We're not Christians, we're not human beings;
we're not thought of as men but simply as beasts, beasts of burden, or even
less than beasts, mere creatures of the wild. They at least live for better or
for worse, like angels or demons, in a world of their own, while we have to
submit to the world of Christians, beyond the horizon, to carry its weight and
to stand comparison with it. But the phrase has a much deeper meaning and, as
is the way of symbols, this is the literal one.
Christ did stop at Eboli, where the road and
the railway leave the coast of Salerno and turn into the desolate reaches of Lucania.
Christ never came this far, nor did time, nor the individual soul, nor hope,
nor the relation of cause to effect, nor reason nor history. Christ never came,
just as the Romans never came, content to garrison the highways without penetrating
the mountains and forests, nor the Greeks, who flourished beside the Gulf of
Taranto. None of the pioneers of Western
civilization brought here his sense of the passage of time, his deification of
the State or that ceaseless activity which feeds upon itself. No one has come
to this land except as an enemy, a conqueror, or a visitor devoid of understanding.

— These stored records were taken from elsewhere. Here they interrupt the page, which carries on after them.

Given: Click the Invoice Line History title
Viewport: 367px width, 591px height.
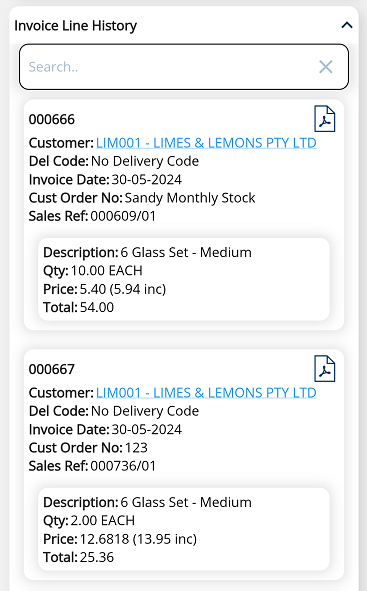Looking at the screenshot, I should (x=75, y=26).
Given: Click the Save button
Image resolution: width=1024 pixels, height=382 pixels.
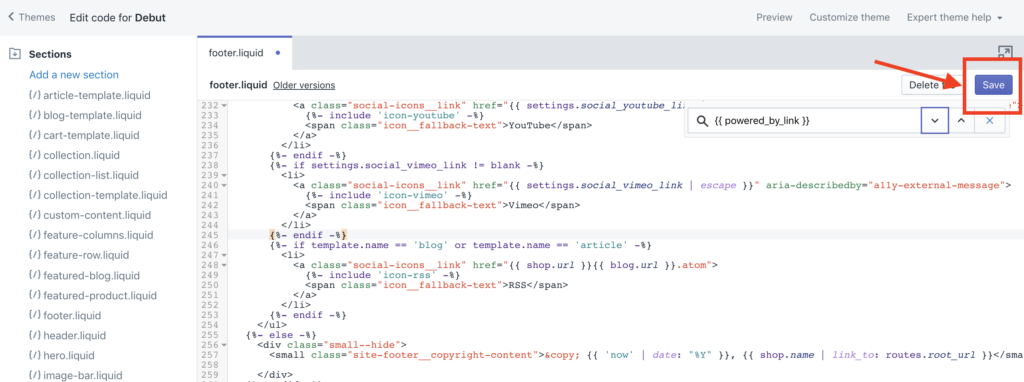Looking at the screenshot, I should point(993,85).
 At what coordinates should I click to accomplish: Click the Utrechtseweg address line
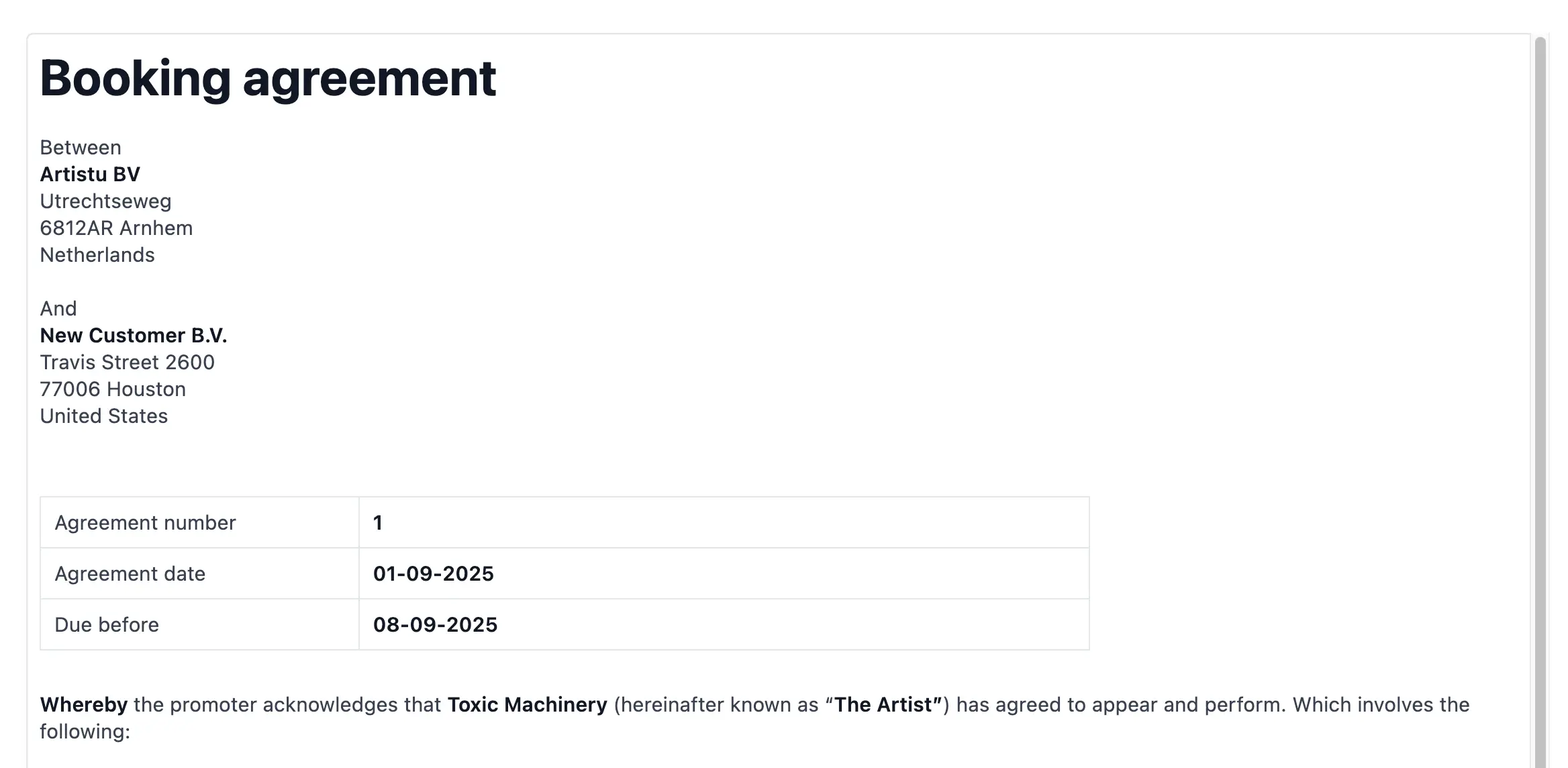click(105, 201)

The seasons pass today over the toil of the peasants, just as they did three
thousand years before Christ; no message, human or divine, has reached this
stubborn poverty. We speak a different language, and here our tongue is incomprehensible.
The greatest travelers have not gone beyond the limits of their own world; they
have trodden the paths of their own souls, of good and evil, of morality and
redemption. Christ descended into the underground hell of Hebrew moral
principle in order to break down its doors in time and to seal them up into eternity. But
to this shadowy land, that knows neither sin nor redemption from sin, where evil
is not moral but is only the pain residing forever in earthly things, Christ
did not come. Christ stopped at Eboli.